O cometa 3I/ATLAS, descoberto em julho por cientistas da Nasa, está gerando grande interesse devido a uma mudança inesperada em sua estrutura. Este cometa é o terceiro objeto interestelar a entrar no nosso sistema solar, precedido por ‘Oumuamua em 2017 e 2I/Borisov em 2019. Desde sua descoberta, o ATLAS tem surpreendido os pesquisadores com comportamentos diferentes do que se espera de cometas.
Com uma cauda que já cresceu mais de três milhões de quilômetros, o cometa passou a ser monitorado com atenção.
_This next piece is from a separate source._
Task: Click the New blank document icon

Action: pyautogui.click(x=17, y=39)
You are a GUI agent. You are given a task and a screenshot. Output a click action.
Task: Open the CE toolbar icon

Apesar de os especialistas assegurarem que não há risco de impacto com a Terra — já que sua passagem mais próxima acontecerá a cerca de 270 milhões de quilômetros do nosso planeta —, anomalias observadas no cometa têm gerado discussões na comunidade científica.
Um dos primeiros fenômenos notados foi a presença de uma “anticauda”, que é um jato de material que se estende em direção ao Sol, diferentemente do que ocorre com cometas convencionais, que têm suas caudas apontando na direção oposta devido ao vento solar. Este comportamento chamou atenção logo após a detecção do cometa.
A estrutura da anticauda foi descrita como composta por uma mistura incomum de substâncias, como dióxido de carbono, água e traços de cianeto, além de uma liga de níquel que nunca tinha sido observada antes em processos naturais. Cientistas que usaram o Telescópio Óptico Nórdico, nas Ilhas Canárias, consideraram o comportamento do cometa como “estranho”, difícil de ser explicado com os modelos atuais de cometas.
Em 5 de novembro de 2025, uma nova anomalia foi registrada. A Nasa revelou que a anticauda havia desaparecido, dando lugar a uma cauda convencional, extensa e luminosa. Estima-se que essa nova cauda já conta com mais de 56.000 quilômetros de comprimento, possivelmente causada por uma perda de massa de cerca de 13% após o periélio — o ponto mais próximo do cometa em relação ao Sol. Esse comportamento não se ajusta às expectativas normais de desgaseificação de cometas.
Telescópios espaciais, como o Hubble e o James Webb, têm observado outros fenômenos relacionados ao 3I/ATLAS. Entre eles estão uma mudança significativa na cor do cometa, que passou a apresentar tons azuis, possivelmente devido ao monóxido de carbono ionizado. Além disso, há uma polarização extrema na luz refletida, um comportamento que não havia sido registrado anteriormente em cometas. Também foram notadas variações abruptas na atividade do núcleo, que contradizem os modelos de sublimação normalmente utilizados para explicar cometas.
Esses padrões inusitados têm levado os cientistas a repensar teorias sobre a composição, origem e dinâmica deste visitante interestelar. A Nasa reitera que o 3I/ATLAS não apresenta perigo à Terra, afirmando que sua passagem será segura e que não representa ameaças à vida ou infraestrutura. No entanto, essa missão proporciona uma oportunidade valiosa para o estudo de corpos celestes.
Por fim, o acontecimento se torna ainda mais acessível, pois qualquer pessoa em qualquer lugar do mundo pode observar o cometa com um telescópio. Isso tem incentivado muitos entusiastas a compartilharem suas imagens e experiências nas redes sociais, intensificando o interesse e a curiosidade sobre esse fenômeno cósmico.